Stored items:
►

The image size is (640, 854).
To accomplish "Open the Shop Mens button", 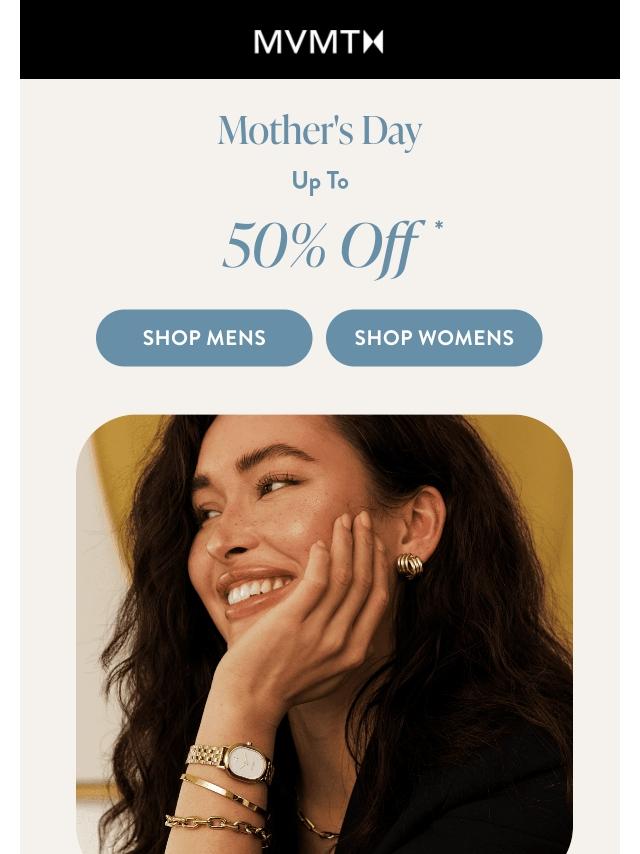I will point(204,338).
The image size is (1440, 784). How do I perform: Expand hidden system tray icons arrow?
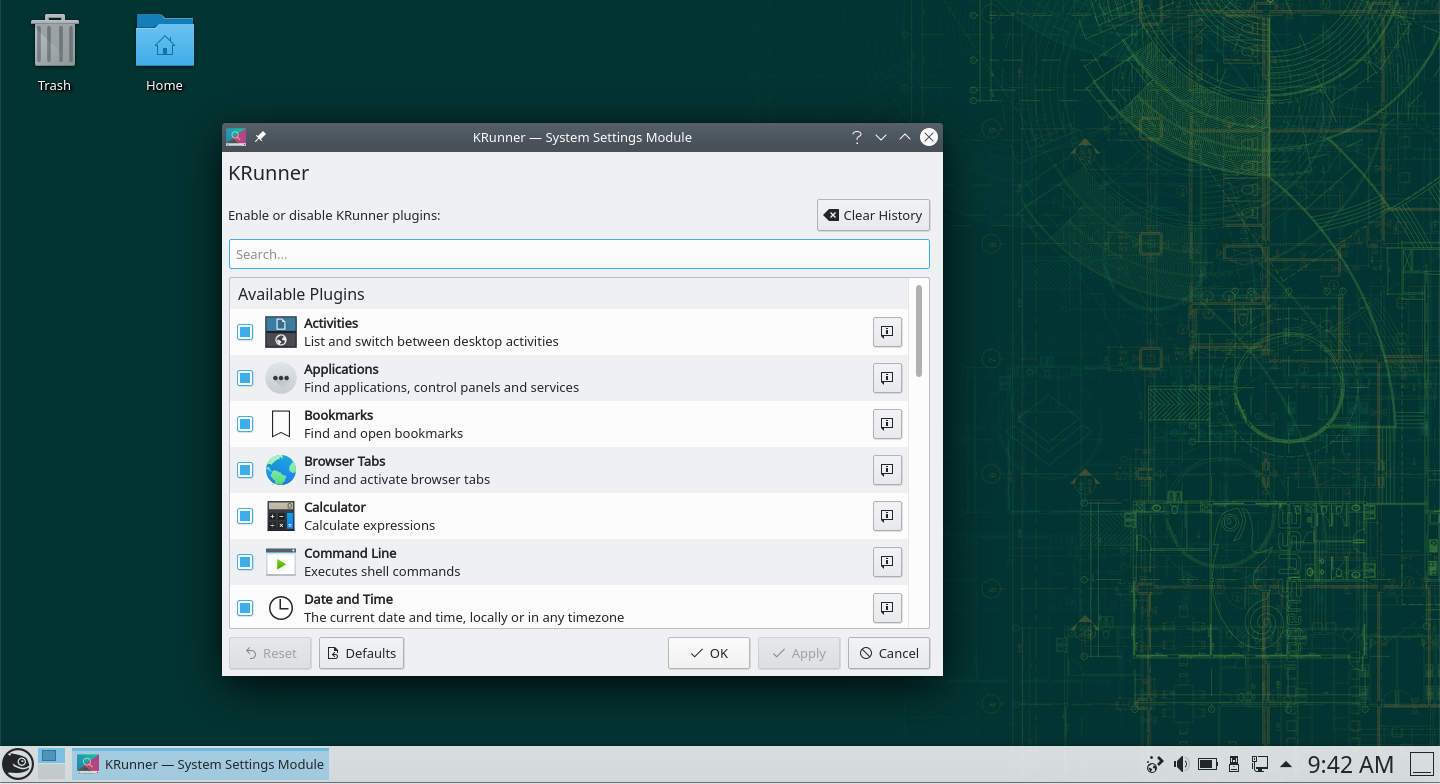pos(1286,765)
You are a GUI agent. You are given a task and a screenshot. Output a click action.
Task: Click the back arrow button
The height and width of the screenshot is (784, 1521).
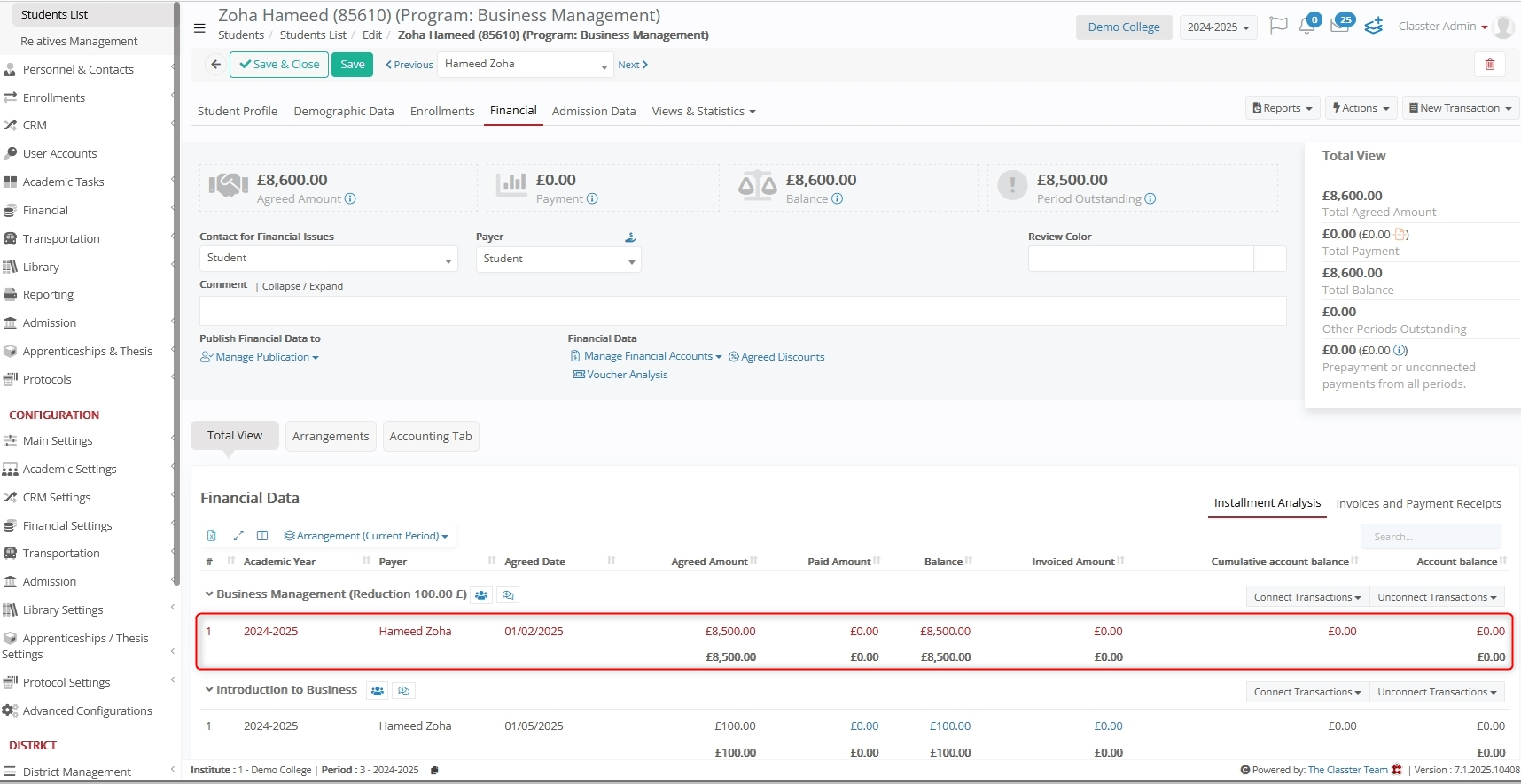[215, 65]
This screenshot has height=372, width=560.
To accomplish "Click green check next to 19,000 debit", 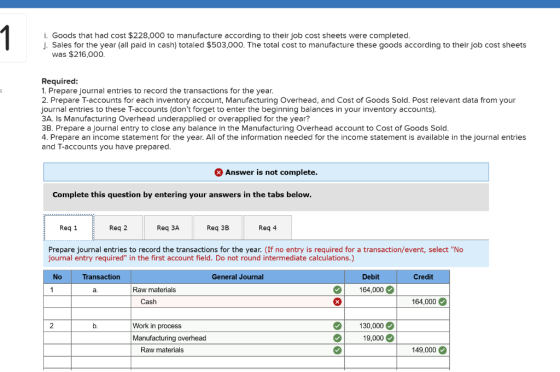I will 390,338.
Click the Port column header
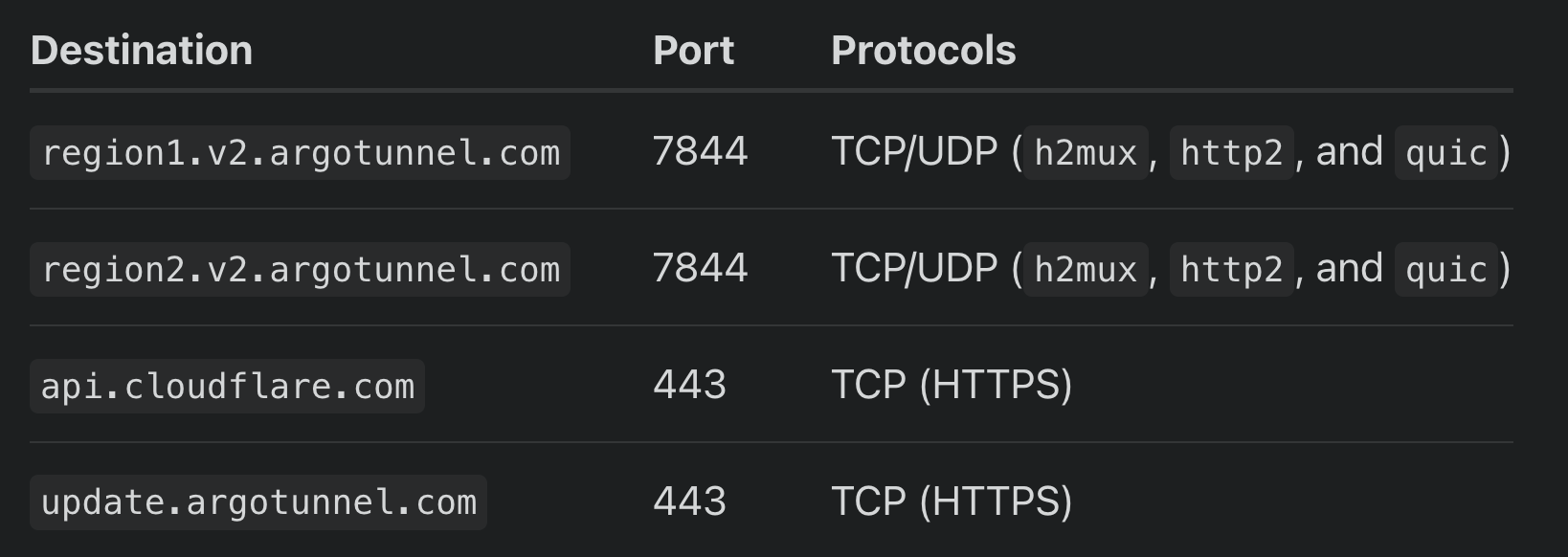The height and width of the screenshot is (557, 1568). click(x=693, y=51)
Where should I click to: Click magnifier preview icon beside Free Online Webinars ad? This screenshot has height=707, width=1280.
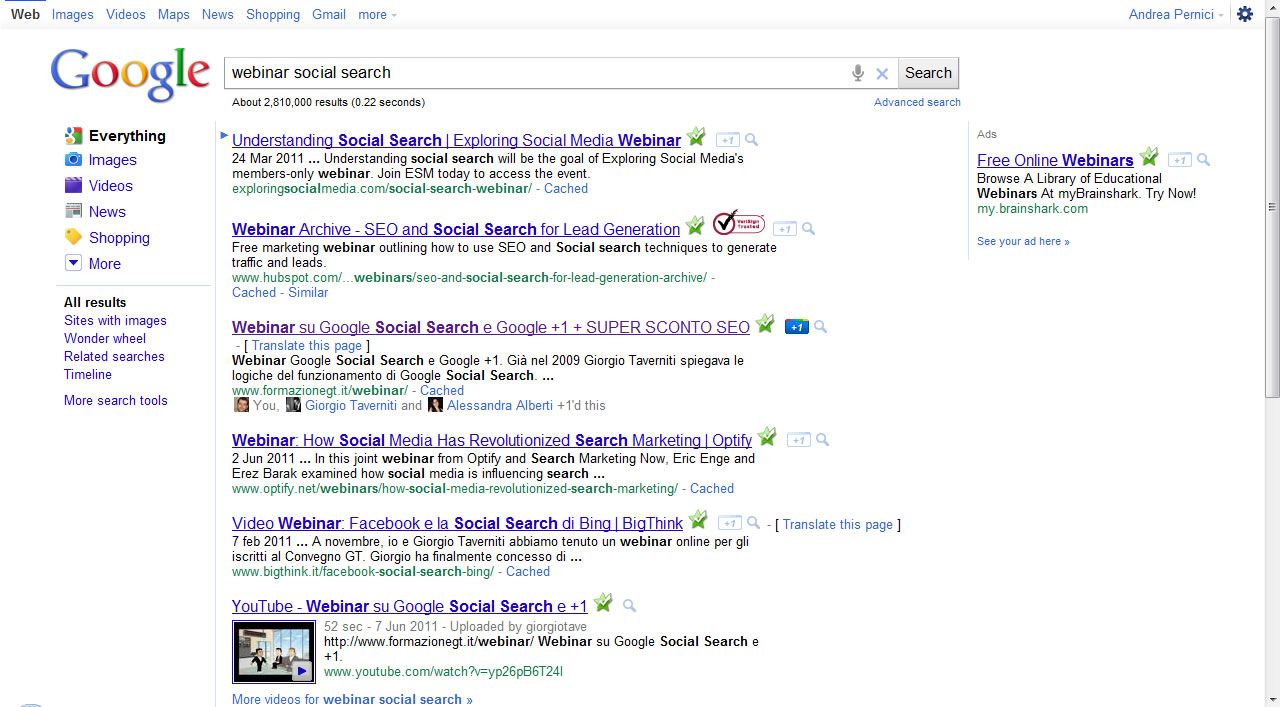pyautogui.click(x=1204, y=160)
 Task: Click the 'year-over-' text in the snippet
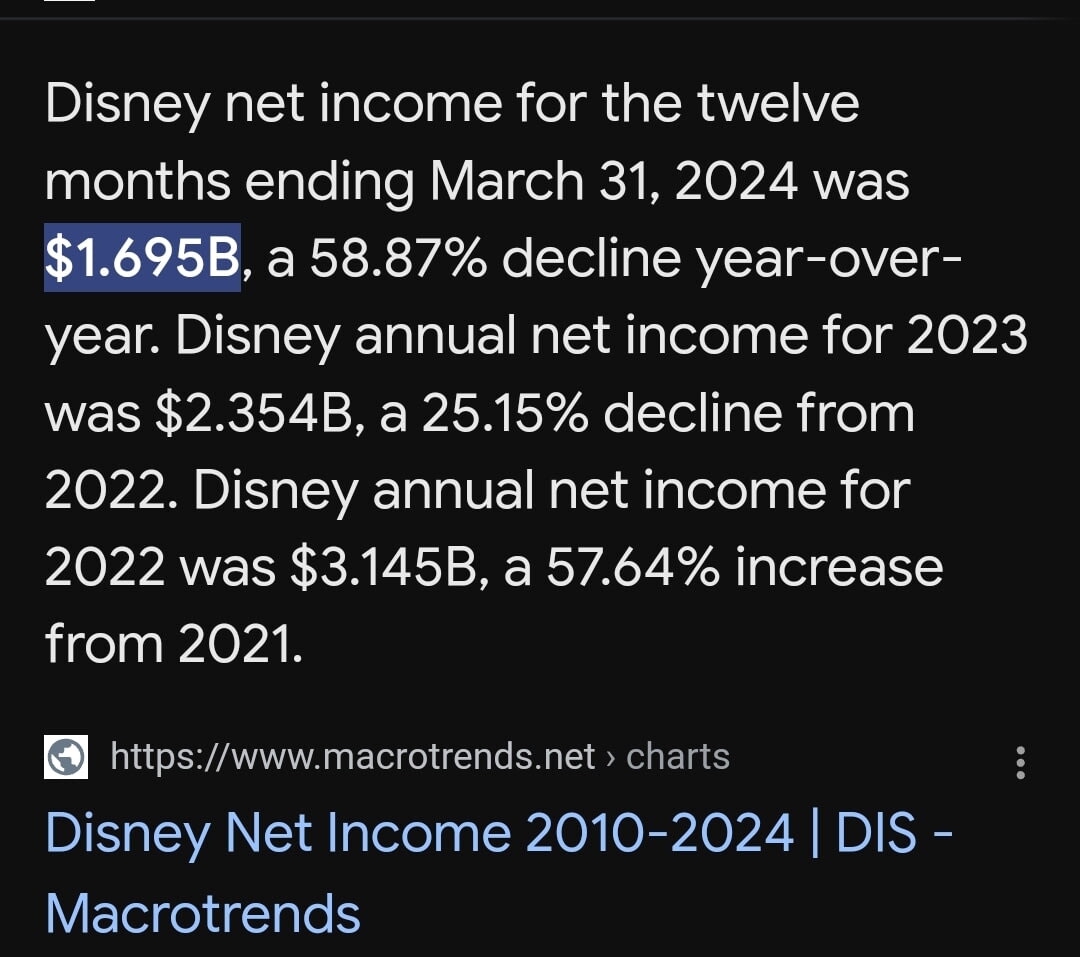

◄

- How to complete this task -
Your task is to restate word for word the lines from the one containing "Where should I" through the last line of the data, both ends included, with no pictures.

- Task solution -
Where should I click to: Click magnifier preview icon beside Free Online Webinars ad? This screenshot has height=707, width=1280.
pyautogui.click(x=1204, y=160)
 Task: Click the 'year-over-' text in the snippet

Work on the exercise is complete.